[YOUR ASSIGNMENT]: The answer should consist of each line below that contains the word "this".

[RECORDS TO PROCESS]:
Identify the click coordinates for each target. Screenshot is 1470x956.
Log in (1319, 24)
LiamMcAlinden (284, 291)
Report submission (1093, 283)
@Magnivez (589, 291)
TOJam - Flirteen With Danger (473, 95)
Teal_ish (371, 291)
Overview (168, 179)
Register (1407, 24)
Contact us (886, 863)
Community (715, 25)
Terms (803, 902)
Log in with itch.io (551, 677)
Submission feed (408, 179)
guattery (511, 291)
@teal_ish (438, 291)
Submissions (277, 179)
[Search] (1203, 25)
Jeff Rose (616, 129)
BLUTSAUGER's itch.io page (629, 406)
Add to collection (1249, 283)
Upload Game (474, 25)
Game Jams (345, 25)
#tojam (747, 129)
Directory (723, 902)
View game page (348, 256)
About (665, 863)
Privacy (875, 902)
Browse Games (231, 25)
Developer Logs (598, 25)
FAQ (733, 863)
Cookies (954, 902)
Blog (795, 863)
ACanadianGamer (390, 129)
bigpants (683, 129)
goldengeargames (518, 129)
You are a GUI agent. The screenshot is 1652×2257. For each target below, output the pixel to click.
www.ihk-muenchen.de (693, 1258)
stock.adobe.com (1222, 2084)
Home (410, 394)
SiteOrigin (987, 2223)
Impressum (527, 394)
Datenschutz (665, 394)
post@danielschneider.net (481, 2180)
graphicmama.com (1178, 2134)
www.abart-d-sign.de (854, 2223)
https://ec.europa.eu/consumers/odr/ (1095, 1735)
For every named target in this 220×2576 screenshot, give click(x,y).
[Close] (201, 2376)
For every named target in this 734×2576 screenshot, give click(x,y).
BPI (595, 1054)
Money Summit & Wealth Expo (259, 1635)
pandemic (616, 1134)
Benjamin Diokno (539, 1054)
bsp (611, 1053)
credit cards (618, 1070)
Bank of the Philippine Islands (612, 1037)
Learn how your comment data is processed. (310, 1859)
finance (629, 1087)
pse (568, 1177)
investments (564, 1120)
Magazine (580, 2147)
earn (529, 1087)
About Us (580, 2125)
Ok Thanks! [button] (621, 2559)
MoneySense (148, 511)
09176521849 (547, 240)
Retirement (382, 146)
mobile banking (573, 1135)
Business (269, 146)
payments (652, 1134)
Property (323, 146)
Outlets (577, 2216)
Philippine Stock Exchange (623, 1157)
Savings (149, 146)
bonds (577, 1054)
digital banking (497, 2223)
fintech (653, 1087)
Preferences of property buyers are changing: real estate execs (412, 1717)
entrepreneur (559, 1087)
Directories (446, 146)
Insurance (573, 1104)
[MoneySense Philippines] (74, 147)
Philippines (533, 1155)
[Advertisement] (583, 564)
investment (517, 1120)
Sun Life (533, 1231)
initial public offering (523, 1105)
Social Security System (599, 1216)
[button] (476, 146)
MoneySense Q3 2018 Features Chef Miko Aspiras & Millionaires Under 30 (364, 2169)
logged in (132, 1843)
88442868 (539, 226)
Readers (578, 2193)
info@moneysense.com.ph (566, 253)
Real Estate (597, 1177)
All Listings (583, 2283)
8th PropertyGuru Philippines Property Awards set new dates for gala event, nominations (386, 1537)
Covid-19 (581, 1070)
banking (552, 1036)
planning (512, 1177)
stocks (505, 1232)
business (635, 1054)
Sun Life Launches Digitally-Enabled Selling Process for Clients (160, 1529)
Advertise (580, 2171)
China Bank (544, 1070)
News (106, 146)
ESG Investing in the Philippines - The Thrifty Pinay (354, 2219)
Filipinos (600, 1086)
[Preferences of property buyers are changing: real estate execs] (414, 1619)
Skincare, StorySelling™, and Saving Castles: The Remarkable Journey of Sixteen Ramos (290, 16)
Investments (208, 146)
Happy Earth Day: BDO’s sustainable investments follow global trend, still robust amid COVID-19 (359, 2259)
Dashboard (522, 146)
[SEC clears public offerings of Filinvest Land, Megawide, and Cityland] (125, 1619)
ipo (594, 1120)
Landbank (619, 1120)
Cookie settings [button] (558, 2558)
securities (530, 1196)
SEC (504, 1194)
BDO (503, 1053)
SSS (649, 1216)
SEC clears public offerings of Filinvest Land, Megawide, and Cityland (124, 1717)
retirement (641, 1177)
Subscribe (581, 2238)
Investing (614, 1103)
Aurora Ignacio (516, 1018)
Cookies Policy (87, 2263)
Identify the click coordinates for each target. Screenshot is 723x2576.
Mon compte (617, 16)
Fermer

[ANSWER SPACE]:
For every named target in this 220×2576 screenshot, give click(x,y).
For every named target in this 734×2576 screenshot, give click(x,y).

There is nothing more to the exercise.